[The data]
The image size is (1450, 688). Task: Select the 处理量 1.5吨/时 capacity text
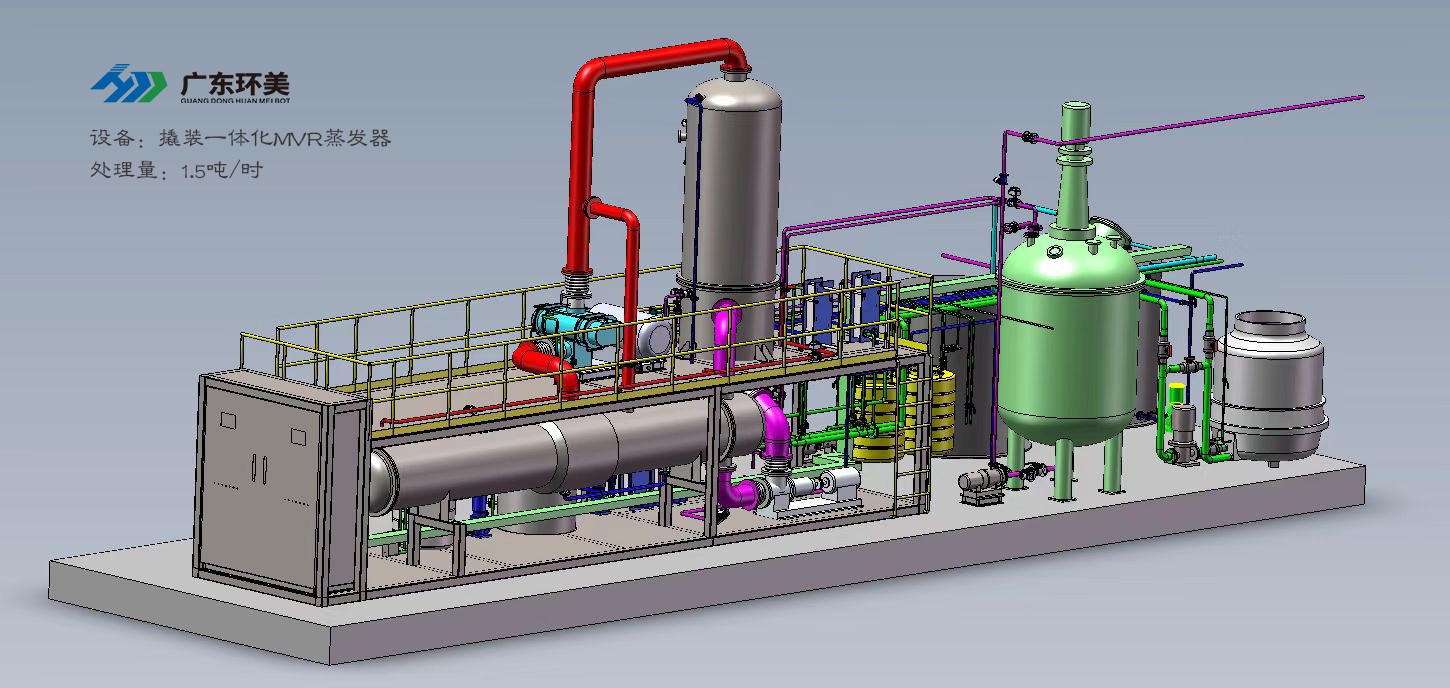[x=175, y=170]
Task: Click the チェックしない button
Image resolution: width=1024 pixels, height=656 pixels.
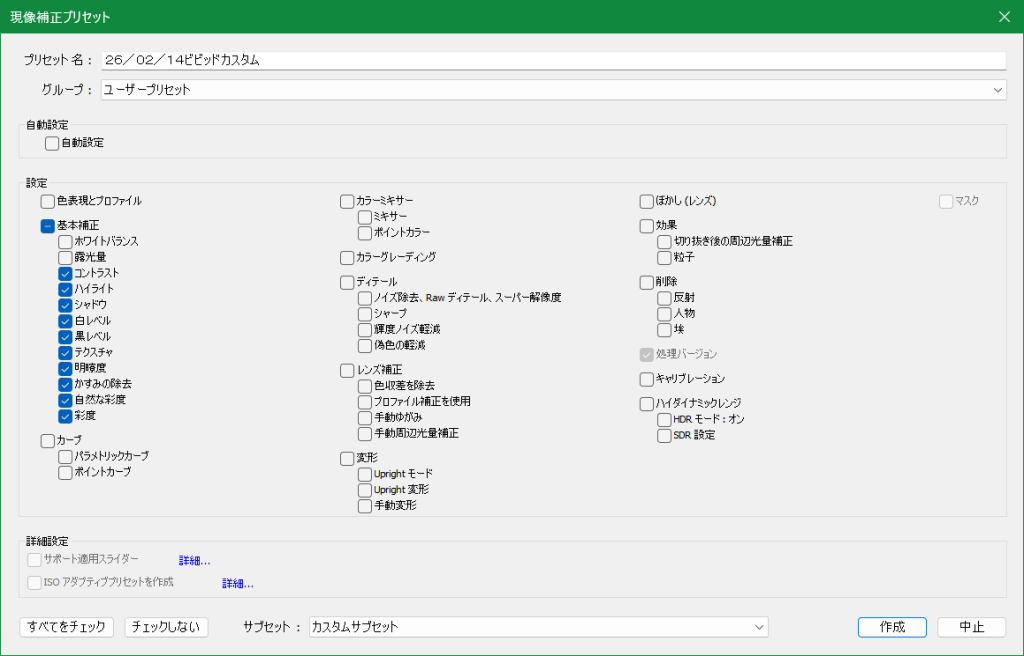Action: click(167, 627)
[/The data]
Once the pictures are removed, return the entries exactly as they stand.

The image size is (1450, 688). Task: Select the 处理量 1.5吨/时 capacity text
[x=175, y=170]
Task: Click the チェックしない button
Image resolution: width=1024 pixels, height=656 pixels.
Action: click(167, 627)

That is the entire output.